**Extracted records**

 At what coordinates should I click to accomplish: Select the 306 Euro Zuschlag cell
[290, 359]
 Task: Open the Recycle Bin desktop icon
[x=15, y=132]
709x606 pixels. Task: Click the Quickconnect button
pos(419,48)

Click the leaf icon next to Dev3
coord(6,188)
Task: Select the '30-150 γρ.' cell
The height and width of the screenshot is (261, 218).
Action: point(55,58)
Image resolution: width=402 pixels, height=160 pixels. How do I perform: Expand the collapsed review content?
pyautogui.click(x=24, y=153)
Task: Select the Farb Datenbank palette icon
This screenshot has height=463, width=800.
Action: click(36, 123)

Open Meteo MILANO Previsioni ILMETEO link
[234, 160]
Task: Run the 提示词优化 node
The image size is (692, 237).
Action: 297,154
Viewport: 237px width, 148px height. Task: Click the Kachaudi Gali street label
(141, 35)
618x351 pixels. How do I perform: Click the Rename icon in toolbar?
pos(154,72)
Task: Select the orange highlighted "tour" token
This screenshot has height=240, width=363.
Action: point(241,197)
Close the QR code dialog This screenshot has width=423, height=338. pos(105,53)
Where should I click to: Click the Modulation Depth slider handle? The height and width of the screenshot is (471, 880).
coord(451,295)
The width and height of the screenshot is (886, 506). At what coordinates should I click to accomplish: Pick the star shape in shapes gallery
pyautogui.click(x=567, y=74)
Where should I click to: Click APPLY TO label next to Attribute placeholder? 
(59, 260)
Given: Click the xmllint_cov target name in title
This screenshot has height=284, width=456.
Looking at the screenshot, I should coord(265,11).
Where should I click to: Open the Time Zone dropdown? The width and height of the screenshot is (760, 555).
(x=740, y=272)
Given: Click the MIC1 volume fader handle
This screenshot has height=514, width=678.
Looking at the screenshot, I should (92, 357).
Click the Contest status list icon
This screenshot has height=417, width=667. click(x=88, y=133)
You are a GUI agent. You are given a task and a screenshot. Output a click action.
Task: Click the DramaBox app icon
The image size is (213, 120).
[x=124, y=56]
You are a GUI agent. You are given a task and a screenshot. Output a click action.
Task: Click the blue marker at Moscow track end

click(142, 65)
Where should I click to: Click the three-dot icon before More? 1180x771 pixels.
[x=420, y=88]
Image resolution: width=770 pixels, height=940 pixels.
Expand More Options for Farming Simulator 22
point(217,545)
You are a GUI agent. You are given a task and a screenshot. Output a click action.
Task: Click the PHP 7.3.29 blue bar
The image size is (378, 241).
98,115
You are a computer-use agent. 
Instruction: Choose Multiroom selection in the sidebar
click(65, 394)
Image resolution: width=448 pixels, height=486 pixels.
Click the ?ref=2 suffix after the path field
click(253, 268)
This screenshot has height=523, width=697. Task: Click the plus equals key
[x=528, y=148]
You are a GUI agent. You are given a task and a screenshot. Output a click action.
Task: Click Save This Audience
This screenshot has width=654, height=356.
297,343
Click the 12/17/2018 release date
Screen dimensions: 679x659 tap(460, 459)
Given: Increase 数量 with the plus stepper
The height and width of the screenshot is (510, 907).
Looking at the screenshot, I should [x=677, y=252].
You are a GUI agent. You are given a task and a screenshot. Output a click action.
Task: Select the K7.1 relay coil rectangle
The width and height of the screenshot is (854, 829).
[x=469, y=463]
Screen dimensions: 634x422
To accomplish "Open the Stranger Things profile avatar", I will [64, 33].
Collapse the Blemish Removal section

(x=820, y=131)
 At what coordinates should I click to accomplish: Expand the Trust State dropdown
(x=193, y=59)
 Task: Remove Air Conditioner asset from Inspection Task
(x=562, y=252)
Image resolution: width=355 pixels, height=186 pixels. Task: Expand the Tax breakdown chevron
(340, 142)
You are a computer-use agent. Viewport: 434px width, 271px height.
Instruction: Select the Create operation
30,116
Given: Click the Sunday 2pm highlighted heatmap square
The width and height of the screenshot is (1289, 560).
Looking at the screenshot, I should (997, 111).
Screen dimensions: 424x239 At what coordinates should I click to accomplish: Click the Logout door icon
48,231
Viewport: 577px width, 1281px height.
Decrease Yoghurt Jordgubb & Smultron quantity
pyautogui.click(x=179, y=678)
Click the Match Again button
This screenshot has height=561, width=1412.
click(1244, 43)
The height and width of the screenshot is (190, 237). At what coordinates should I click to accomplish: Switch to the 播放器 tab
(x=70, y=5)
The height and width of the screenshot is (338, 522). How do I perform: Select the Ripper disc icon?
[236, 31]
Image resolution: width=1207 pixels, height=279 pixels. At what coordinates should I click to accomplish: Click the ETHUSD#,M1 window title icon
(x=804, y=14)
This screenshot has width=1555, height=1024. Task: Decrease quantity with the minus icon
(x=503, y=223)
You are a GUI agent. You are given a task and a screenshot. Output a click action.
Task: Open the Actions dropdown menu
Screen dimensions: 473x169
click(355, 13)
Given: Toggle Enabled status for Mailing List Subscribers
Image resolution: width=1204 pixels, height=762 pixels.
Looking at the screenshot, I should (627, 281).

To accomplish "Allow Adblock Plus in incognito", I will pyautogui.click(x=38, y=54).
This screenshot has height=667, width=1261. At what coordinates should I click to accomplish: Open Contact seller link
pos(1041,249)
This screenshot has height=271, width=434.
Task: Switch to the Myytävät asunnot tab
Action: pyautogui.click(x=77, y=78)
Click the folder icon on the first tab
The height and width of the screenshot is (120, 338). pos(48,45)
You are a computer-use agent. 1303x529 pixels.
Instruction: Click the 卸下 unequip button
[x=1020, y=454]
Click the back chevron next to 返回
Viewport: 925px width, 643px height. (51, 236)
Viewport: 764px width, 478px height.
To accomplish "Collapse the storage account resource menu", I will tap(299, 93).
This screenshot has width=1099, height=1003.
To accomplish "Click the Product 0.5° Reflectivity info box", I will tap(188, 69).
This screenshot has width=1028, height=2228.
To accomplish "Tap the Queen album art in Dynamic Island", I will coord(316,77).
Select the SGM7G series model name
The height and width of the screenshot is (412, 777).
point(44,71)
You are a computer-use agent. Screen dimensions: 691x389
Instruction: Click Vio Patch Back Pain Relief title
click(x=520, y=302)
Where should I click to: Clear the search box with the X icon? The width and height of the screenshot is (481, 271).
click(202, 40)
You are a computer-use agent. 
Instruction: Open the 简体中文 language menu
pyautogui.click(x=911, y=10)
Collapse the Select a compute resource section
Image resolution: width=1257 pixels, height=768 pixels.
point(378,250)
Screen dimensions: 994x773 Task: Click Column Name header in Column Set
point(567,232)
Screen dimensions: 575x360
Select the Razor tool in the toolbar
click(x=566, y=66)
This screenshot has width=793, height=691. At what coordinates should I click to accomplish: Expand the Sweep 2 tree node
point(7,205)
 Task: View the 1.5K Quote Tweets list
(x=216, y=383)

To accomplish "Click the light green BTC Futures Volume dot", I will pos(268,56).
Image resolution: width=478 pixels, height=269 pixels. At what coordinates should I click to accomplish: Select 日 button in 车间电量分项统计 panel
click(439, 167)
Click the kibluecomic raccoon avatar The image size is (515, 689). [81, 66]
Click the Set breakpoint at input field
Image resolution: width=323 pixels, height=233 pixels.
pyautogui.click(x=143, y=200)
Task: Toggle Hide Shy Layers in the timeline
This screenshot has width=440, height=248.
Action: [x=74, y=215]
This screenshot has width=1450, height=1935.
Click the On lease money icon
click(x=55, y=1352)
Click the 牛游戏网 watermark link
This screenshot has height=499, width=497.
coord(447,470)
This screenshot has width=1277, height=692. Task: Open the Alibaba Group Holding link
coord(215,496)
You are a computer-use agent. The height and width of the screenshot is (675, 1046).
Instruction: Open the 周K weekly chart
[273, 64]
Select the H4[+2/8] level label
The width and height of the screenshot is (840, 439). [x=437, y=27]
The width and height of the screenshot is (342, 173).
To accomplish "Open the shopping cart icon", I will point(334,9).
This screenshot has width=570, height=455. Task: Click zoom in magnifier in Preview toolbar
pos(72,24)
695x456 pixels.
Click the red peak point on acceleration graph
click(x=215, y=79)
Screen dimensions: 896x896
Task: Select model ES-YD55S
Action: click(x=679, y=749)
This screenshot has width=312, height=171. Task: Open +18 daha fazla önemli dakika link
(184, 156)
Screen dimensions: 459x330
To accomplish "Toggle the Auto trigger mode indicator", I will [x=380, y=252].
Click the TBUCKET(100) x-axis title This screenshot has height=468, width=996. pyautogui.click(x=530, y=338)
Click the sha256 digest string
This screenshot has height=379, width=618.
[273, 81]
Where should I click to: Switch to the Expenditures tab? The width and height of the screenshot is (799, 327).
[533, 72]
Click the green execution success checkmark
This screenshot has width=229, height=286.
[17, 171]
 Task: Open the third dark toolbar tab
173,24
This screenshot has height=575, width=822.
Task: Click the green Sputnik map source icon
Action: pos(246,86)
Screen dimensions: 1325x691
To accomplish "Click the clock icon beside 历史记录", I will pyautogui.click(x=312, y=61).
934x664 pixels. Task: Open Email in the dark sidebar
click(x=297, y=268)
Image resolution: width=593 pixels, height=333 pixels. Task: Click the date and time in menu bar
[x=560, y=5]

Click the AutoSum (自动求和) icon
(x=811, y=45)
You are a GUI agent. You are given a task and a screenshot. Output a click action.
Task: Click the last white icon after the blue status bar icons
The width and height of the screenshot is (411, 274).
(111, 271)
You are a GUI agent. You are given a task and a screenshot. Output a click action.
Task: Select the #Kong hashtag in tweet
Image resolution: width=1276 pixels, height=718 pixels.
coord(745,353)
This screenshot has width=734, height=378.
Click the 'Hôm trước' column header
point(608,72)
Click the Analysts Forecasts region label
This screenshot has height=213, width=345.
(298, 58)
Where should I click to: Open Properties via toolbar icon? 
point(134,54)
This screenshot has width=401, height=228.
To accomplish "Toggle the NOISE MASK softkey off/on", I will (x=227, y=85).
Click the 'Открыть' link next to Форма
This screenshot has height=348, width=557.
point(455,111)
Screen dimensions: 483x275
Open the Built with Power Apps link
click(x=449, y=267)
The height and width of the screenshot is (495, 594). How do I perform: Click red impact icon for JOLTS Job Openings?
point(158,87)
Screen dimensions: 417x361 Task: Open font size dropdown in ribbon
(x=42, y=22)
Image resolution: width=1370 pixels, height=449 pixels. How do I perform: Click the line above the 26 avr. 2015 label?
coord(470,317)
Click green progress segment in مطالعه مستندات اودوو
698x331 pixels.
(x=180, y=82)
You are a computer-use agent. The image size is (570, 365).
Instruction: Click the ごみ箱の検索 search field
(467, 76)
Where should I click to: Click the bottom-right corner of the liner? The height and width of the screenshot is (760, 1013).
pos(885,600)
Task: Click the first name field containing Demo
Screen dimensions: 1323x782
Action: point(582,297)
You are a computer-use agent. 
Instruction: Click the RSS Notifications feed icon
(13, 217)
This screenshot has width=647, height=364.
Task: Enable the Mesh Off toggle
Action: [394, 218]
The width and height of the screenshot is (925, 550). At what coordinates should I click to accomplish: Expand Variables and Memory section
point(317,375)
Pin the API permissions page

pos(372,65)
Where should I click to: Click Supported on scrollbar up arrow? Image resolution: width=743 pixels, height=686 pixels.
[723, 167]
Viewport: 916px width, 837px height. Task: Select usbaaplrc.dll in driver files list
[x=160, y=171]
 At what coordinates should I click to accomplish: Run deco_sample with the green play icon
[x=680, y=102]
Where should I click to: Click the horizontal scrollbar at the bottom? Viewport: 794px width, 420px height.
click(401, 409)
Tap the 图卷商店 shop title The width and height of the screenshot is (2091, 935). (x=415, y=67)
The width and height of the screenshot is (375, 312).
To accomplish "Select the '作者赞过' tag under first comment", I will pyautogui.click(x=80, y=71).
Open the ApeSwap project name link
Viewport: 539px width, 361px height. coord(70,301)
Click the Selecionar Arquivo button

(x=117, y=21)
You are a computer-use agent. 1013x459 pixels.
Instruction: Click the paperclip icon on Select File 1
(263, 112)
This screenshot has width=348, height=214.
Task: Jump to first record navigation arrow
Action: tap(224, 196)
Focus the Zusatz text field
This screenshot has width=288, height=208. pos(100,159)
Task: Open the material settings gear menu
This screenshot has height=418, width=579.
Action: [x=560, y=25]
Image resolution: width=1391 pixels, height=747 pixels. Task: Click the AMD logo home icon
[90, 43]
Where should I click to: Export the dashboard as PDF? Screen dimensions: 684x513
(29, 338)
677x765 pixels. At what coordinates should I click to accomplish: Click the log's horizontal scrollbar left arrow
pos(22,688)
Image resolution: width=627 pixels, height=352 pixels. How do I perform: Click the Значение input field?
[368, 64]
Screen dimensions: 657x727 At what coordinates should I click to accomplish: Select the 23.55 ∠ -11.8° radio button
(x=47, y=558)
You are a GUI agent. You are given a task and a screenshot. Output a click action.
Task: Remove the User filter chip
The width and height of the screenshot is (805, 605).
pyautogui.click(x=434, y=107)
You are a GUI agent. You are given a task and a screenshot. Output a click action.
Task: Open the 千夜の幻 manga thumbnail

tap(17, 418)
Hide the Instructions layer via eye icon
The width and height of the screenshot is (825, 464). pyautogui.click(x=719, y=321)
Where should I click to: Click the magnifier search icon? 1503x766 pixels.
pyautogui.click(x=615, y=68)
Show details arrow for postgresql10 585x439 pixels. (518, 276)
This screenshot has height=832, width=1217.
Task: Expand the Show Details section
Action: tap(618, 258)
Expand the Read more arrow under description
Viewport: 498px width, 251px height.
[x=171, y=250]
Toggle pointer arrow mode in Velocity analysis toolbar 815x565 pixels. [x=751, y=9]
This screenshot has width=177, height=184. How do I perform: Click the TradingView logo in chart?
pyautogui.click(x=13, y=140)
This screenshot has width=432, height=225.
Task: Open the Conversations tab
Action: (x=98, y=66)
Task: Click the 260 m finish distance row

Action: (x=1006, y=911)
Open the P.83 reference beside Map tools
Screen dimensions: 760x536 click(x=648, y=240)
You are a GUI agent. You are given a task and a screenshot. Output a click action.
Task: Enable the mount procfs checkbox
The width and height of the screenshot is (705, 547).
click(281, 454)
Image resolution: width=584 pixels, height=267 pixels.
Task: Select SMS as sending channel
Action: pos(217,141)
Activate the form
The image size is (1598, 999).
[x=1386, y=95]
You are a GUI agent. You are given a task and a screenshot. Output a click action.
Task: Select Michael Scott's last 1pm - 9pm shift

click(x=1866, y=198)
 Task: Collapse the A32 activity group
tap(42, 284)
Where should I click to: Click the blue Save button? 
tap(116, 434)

**Problem to work on**
Only the lines containing "highlighted" are needed; copy each of them from the data.

**Completed exercise**
Task: Select the orange highlighted "tour" token
Given: Click the Sunday 2pm highlighted heatmap square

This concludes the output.